諸の侯に其の戦げしむ地は、散と為す。

其十一1-2

諸侯戰其地、為散。

zhū hoú zhàn qí dì、wéi sǎn。

解読文

①将軍が、諸侯によって敵軍を揺れ動かす状態は、敵軍を散らして戦闘に至ることがない戦地「散地」と言える。

②多くの諸侯が出現して戦争を仕掛けるように装えば、ひたすら敵軍を分断させるのである。

③分断された敵軍は出現した多くの諸侯を敵と見なすが、兵士数を比較させれば、その敵軍を散らし消すのである。

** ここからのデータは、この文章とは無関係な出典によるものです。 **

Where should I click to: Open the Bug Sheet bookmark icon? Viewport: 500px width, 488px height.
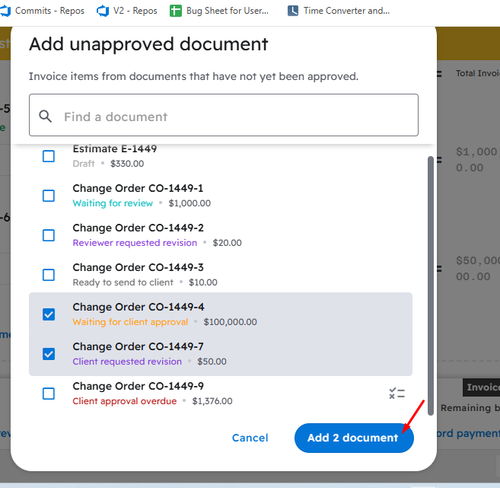tap(176, 11)
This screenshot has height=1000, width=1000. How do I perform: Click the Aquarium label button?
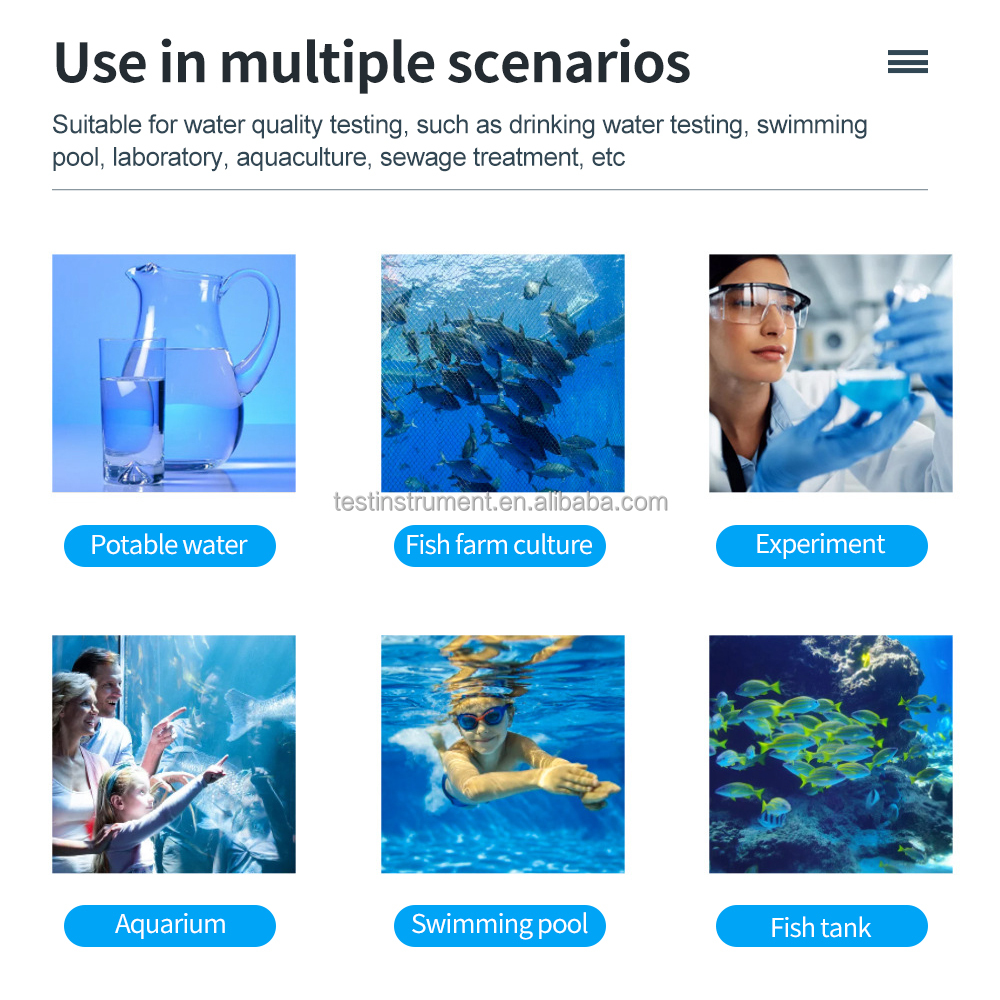(x=170, y=925)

④出現した多くの諸侯が、ひたすら分断された敵軍を恐れ震えさせれば、自軍の兵士達には実際の職務が無い状態と言えるのである。
書き下し文
①諸の侯に其の戦(そよ)げしむ地は、散と為す。

②諸なる侯ありて戦わんと為せば、地(た)だ其の散らしむなり。

③諸は侯を其の為すも、地を戦わしめば、散(さん)するなり。

④侯の地(た)だ其の戦(おのの)かしめば、諸は散たりを為(な)すなり。
<語句の注>
・「諸」は①あなた、②多くの、③④彼ら、の意味。
・「侯」は①②③④諸侯、の意味。
・「戦」は①揺れ動く、②戦をする、③優劣を争う、④(恐れや寒さのために)震える、の意味。
・「其」は①②③④敵の代名詞の意味。
・「地」は①状態、②ひたすら、③状態、④ひたすら、の意味。
・「為」は①~言える、②装う、③見なす、④~と言える、の意味。
・「散」は①其十一1-1①「散」、②分かれる、③散らし消す、④実際の職務がないさま、の意味。
<解読の注>
・孫子(講談社)の原文は「諸侯戰其地者、為散」と「者」が入るが、中國哲學書電子化計劃「銀雀山漢墓竹簡(孫子)」の原文に従った。
・この句には四通りの書き下し文と解読文がある。①②③④と付番して、以下、それぞれについて解説する。

<①について>
・特に無し。

<②について>
・「散」の“分かれる”は、多くの諸侯に対応するために敵軍が分断すること解釈できるため、使役形で「敵軍を分断させる」と解読。

<③について>
・「諸」の“彼ら”は、②「敵軍を分断させる」に基づき、「分断された敵軍」と解読。

・「侯」には、②の「多くの諸侯が出現する」の意味が積み上げられていると解釈。結果、「出現した多くの諸侯」と解読。④も同様に解読。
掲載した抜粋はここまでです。